__THE RECORDS__.
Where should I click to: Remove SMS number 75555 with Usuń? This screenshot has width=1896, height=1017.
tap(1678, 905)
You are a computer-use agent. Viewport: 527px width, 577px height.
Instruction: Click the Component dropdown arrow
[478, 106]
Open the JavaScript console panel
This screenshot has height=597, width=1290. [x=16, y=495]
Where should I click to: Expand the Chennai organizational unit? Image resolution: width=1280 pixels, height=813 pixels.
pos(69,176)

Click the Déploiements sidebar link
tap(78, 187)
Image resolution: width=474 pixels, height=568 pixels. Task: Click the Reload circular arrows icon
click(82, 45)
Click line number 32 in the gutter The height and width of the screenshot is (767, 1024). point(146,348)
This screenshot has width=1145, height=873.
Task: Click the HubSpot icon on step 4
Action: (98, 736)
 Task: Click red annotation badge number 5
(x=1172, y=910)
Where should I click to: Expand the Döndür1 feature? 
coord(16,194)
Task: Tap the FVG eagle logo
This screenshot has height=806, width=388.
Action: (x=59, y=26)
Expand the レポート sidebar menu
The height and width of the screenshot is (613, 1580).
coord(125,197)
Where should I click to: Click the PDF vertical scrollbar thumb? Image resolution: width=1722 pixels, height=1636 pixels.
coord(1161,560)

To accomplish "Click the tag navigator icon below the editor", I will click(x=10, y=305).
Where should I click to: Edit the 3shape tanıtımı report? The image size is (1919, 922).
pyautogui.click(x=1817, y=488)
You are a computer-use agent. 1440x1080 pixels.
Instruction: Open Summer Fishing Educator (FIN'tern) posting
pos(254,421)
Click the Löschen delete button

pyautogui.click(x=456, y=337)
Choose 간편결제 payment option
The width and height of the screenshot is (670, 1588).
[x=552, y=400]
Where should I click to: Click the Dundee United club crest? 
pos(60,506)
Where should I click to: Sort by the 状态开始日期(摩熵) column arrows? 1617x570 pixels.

__TASK REQUIREMENTS__. Return only the exact lines from the opening of the records through the line that contains "Task: Tap the FVG eagle logo", both included.

__ANSWER FOR THIS EXERCISE__.
Where should I click to: Remove SMS number 75555 with Usuń? This screenshot has width=1896, height=1017.
tap(1678, 905)
You are a computer-use agent. Viewport: 527px width, 577px height.
Instruction: Click the Component dropdown arrow
[478, 106]
Open the JavaScript console panel
This screenshot has height=597, width=1290. [x=16, y=495]
Where should I click to: Expand the Chennai organizational unit? Image resolution: width=1280 pixels, height=813 pixels.
pos(69,176)

Click the Déploiements sidebar link
tap(78, 187)
Image resolution: width=474 pixels, height=568 pixels. Task: Click the Reload circular arrows icon
click(82, 45)
Click line number 32 in the gutter The height and width of the screenshot is (767, 1024). point(146,348)
This screenshot has width=1145, height=873.
Task: Click the HubSpot icon on step 4
Action: (98, 736)
 Task: Click red annotation badge number 5
(x=1172, y=910)
Where should I click to: Expand the Döndür1 feature? 
coord(16,194)
Task: Tap the FVG eagle logo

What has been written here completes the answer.